Critical evidence is lost when this happens, and in a flyer distributed by the NPA during GBVF outreach activities, it’s stated specifically to not take a shower or wash your clothes after a rape or sexual assault.

They advise victims to go directly to the SAPS or a state hospital after the offence has occurred, to ensure the proper evidence is collected and a case can be opened as soon as possible.

What the police say
According to Constable Audrey Buthelezi, Brakpan SAPS Sector 1 manager and corporate communications officer, sexual offences include any form of unwanted or non-consensual contact or behaviour.

This includes rape, non-penetrating sexual assault, grooming (the act of manipulating someone, often a minor, into committing sexual acts), incest and coercive rape (the act of persuading someone to consent to sexual activities that they did not initially consent to).

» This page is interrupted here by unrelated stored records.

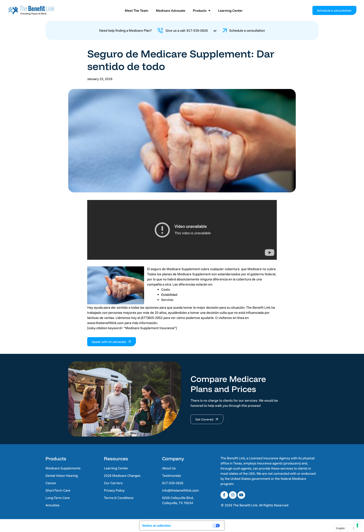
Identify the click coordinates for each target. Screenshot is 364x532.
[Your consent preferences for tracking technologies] (357, 525)
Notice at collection (156, 525)
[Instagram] (233, 495)
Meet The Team (136, 10)
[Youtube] (241, 495)
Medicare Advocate (170, 10)
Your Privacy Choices (194, 525)
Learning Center (230, 10)
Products (199, 10)
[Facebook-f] (224, 495)
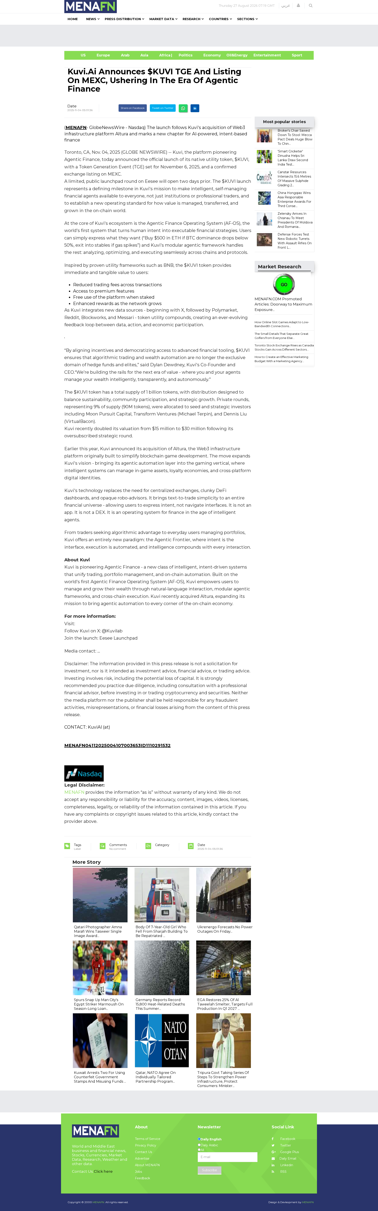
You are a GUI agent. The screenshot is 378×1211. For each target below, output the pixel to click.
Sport (294, 55)
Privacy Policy (145, 1145)
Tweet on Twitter (162, 108)
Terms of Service (147, 1139)
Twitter (285, 1145)
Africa (164, 55)
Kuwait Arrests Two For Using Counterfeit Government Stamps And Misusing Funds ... (100, 1077)
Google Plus (289, 1152)
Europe (103, 55)
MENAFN (76, 127)
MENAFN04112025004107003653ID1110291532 (117, 745)
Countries (219, 19)
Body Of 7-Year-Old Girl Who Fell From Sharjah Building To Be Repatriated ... (162, 931)
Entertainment (260, 55)
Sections (245, 19)
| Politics (184, 55)
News (91, 19)
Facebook (287, 1139)
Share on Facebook (133, 108)
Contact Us (143, 1152)
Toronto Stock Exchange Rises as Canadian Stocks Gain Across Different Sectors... (285, 347)
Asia (144, 55)
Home (73, 19)
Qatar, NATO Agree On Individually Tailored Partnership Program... (156, 1077)
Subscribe (209, 1170)
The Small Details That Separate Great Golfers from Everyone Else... (281, 336)
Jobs (138, 1172)
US (77, 55)
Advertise (142, 1158)
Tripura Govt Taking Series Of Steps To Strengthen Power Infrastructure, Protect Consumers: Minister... (223, 1079)
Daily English (211, 1139)
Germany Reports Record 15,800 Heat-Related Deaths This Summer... (160, 1004)
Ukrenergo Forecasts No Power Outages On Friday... (225, 929)
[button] (298, 5)
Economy (212, 55)
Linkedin (286, 1165)
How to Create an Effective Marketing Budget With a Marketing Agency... (281, 359)
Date (72, 106)
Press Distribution (123, 19)
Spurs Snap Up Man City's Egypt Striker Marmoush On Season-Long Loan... (99, 1004)
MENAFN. (99, 1202)
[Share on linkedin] (195, 108)
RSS (283, 1172)
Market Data (161, 19)
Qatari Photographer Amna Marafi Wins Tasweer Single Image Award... (98, 931)
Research (191, 19)
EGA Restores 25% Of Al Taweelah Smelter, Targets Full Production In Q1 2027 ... (225, 1004)
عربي (285, 5)
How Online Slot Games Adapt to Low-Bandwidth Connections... (282, 324)
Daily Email (287, 1158)
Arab (125, 55)
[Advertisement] (190, 35)
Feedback (142, 1178)
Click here (103, 1171)
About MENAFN (147, 1165)
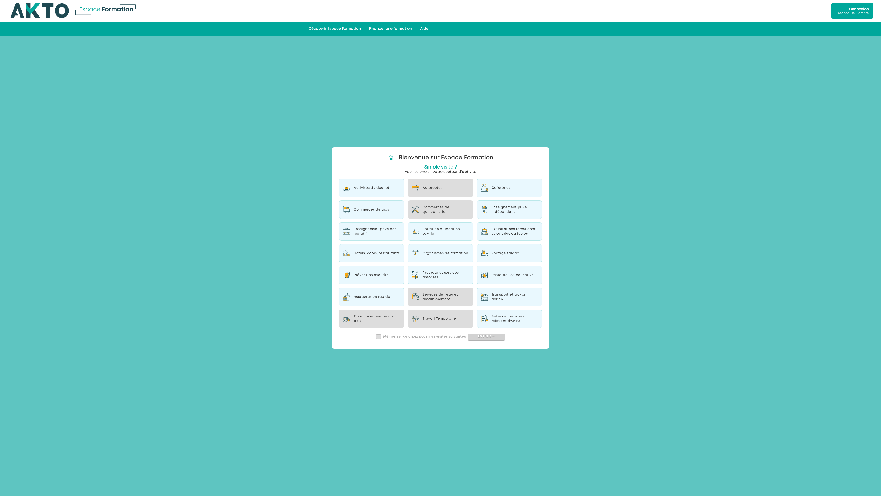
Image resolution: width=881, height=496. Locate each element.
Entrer (486, 336)
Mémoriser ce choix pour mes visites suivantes (424, 336)
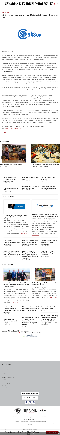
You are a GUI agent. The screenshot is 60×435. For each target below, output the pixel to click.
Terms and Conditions (7, 383)
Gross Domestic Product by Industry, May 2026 (30, 187)
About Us (4, 367)
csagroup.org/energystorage (13, 128)
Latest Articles (5, 12)
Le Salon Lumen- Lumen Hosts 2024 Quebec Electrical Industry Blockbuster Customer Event (16, 284)
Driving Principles (6, 369)
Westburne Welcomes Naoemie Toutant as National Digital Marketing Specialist (12, 309)
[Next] (57, 157)
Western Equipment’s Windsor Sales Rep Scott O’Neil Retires (45, 283)
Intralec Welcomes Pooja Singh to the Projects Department (49, 242)
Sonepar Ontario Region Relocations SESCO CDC (49, 308)
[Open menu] (57, 3)
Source (4, 132)
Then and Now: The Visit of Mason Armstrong (11, 165)
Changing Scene (8, 196)
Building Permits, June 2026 (11, 189)
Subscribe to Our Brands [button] (30, 393)
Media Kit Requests (6, 385)
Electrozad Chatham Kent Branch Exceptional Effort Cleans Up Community (30, 308)
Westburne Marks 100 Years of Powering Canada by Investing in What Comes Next (45, 215)
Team (3, 371)
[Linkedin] (33, 402)
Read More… (24, 233)
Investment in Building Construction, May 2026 (48, 187)
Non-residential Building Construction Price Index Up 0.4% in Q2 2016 (45, 165)
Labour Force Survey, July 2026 (30, 178)
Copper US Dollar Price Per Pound (15, 330)
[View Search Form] (2, 3)
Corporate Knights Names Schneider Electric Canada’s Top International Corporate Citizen (30, 321)
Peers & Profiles (8, 264)
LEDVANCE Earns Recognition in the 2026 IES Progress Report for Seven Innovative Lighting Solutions (30, 254)
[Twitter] (30, 402)
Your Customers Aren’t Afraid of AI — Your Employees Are (11, 179)
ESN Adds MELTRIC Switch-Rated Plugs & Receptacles (48, 253)
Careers (3, 373)
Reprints (4, 379)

“People should know that being forced to do something against your will through violence, coercion, threats, deception, cultural expectations, or even economic means is wrong,” she said, and stated that it is punishable under South African law, under the Sexual Offences and Related Matters Amendment Act no. 32 of 2007.

Victims or witnesses of such acts can report them to their nearest police station by calling 08600 10111 or report it anonymously on the My SAPS App. Reports can also be sent to the GBV helpline, on 0800 150 150, or the GBV national command centre on 0800 428 428.

Buthelezi also notes that victims should not bathe or change their appearance, and should seek medical assistance immediately.

“Remember that what happened to you is not your fault,” she says.

She also notes that there is no time limit to report GBV and sexual offences, and that no SAPS member should refuse to register a case of GBV or sexual offences.